Hematological malignancies such as multiple myeloma (MM) have an increased reliance on the ubiquitin proteasome system (UPS) presumably as a consequence of their high protein synthetic and secretory burden. Chemical agents that target the proteasome, such as bortezomib and carfilzomib, have been successful in treating multiple myeloma; however patients treated with these drugs ultimately relapse. The AAA-ATPase p97/VCP (p97) facilitates ATP-dependent extraction and degradation of ubiquitinated proteins destined for proteasomal elimination. In addition to ubiquitin-dependent protein degradation, p97 is also closely involved in other aspects of protein homeostasis, including endoplasmic reticulum-associated degradation (ERAD) and autophagy. Pharmacologic inhibition of p97 provides a compelling therapeutic approach for hematological malignancies that rely on tight regulation of protein homeostasis as a component of their survival.

CB-5083 is a novel small molecule inhibitor of p97 ATPase activity with nanomolar enzymatic and cellular potency. Treatment of cancer cells with CB-5083 causes a dramatic increase in poly-ubiquitinated proteins as well as an accumulation of substrates of the UPS and ERAD. CB-5083 causes a profound induction of the unfolded protein response (UPR) with consequent activation of the DR5 death receptor, caspase 8, caspase 3/7 and ultimately cell death. Induction of the UPR occurs to a greater magnitude with CB-5083 when compared to the proteasome inhibitor, bortezomib, suggesting the potential for increased efficacy in cancers with sensitivity to UPR-mediated cell death. In addition, activation of apoptosis and cell death occur more rapidly with CB-5083 than with bortezomib. Sequencing of cell lines made resistant to CB-5083 reveals missense mutations mapping to the D2 ATPase site in p97, supporting on-target association with cytotoxicity.

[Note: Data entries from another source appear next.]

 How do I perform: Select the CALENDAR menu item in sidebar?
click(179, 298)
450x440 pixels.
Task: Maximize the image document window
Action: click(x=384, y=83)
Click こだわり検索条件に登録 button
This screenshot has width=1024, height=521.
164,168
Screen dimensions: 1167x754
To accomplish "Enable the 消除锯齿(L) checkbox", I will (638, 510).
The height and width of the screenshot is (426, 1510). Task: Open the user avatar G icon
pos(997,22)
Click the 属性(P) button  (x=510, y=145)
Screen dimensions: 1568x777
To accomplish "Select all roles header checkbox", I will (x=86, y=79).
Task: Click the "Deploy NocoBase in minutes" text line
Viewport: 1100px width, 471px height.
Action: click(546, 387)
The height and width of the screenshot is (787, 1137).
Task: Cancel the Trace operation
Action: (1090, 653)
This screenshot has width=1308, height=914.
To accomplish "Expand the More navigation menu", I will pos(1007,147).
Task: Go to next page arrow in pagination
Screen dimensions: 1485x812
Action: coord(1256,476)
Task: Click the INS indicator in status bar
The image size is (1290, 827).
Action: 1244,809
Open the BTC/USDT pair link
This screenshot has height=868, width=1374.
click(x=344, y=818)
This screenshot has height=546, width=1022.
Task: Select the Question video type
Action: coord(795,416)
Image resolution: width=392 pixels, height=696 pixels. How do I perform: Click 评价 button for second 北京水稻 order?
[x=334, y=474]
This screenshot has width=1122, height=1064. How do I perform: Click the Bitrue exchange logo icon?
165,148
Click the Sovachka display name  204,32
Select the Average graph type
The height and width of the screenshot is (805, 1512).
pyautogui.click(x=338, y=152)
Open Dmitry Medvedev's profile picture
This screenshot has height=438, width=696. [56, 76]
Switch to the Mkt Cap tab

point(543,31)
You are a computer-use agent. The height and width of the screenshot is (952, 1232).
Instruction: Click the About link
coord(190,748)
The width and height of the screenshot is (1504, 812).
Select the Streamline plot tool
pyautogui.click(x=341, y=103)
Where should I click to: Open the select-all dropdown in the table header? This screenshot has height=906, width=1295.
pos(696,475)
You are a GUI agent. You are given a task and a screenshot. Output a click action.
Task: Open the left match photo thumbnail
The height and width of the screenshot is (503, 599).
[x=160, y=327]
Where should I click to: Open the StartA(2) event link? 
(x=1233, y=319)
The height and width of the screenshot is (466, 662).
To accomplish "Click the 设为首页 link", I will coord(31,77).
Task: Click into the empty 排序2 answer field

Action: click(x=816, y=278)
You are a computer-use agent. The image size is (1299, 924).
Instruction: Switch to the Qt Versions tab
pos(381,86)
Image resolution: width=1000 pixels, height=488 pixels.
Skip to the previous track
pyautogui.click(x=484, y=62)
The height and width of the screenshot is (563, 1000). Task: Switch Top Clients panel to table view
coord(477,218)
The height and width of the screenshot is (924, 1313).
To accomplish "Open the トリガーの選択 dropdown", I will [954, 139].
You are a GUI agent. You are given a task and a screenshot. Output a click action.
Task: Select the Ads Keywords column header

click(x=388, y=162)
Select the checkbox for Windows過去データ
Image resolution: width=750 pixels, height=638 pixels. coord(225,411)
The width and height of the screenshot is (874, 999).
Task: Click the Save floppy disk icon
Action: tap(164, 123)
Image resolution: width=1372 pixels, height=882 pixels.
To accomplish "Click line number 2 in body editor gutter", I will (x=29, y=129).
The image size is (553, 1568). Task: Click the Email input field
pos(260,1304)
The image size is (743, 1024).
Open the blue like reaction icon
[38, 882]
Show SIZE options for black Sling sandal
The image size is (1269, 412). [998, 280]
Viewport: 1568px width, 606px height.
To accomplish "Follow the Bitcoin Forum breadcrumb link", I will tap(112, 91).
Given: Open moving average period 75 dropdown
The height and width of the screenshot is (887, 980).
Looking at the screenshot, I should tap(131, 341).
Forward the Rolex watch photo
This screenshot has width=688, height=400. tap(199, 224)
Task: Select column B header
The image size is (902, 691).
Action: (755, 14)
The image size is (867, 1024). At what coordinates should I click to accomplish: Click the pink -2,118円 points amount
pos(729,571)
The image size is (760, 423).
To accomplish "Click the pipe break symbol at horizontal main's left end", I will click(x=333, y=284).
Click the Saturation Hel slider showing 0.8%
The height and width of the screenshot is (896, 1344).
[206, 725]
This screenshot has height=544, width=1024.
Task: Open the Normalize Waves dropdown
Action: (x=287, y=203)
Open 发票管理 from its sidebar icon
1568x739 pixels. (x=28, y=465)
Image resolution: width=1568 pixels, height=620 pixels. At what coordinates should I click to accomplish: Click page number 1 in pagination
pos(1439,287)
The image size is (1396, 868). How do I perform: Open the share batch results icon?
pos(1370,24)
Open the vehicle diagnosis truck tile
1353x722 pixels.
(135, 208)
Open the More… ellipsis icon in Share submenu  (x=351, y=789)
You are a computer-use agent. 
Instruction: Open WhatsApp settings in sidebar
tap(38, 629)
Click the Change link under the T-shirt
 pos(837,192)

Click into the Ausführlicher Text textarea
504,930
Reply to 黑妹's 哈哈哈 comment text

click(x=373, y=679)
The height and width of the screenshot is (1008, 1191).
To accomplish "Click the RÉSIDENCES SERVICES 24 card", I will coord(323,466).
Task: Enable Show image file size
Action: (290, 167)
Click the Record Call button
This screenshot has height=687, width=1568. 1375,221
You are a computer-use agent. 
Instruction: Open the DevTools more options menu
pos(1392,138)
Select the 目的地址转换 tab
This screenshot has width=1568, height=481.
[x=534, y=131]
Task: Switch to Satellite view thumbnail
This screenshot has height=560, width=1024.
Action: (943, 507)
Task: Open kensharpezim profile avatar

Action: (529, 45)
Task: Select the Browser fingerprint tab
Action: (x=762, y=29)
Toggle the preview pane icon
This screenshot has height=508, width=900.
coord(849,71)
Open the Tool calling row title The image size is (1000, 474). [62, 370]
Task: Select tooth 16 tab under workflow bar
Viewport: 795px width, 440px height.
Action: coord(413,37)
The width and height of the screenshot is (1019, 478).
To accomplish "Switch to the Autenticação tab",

In an expanded panel of MM cell lines there is no correlation between the cytotoxic sensitivity to CB-5083 and the cytotoxic sensitivity to proteasome inhibitors, suggesting differential mechanisms of cytotoxicity and potential activity of CB-5083 in proteasome inhibitor resistant settings. Compared to myeloma cell lines, CB-5083 has reduced cytotoxic potency in immortalized stromal cell lines and in patient-derived CD138-negative bone marrow mononuclear cells. Furthermore, unlike the reduced potency demonstrated by carfilzomib in the context of MM cell-bone marrow stromal cell (BMSC) interactions, the cyto-reductive potential of CB-5083 is unaffected in co-cultures of MM cells with patient-derived BMSCs or immortalized BMSCs from healthy donors.

In vivo, CB-5083 is orally bioavailable, shows a pharmacodynamic effect in tumor tissue (as measured by poly-ubiquitin accumulation) and demonstrates robust anti-tumor activity across several MM models. CB-5083 treatment of mice bearing subcutaneous xenografts leads to tumor stasis and regression in RPMI8226 and AMO1 MM models, respectively. In advanced models of disseminated, ortho-metastatic disease, intermittent oral administration of CB-5083 demonstrates significant inhibition of myeloma burden and improves survival, with an overall efficacy profile that compares favorably to that of clinically approved proteasome inhibitors. Furthermore, in the Vk*Myc genetically engineered mouse model of MM, treatment with CB-5083 results in a significant reduction in M-spike by 55%. Combination treatment of mice bearing the RPMI8226 subcutaneous xenograft model with CB-5083, dexamethasone and lenalidomide results in tumor regression. Taken together, these data demonstrate that CB-5083 is a potent and selective inhibitor of the p97 ATPase with robust activity in vitro and in vivo in numerous MM models and strongly support clinical evaluation. Based on these observations, a phase 1 dose-escalation trial has recently been initiated and is currently underway in patients with relapsed/refractory multiple myeloma.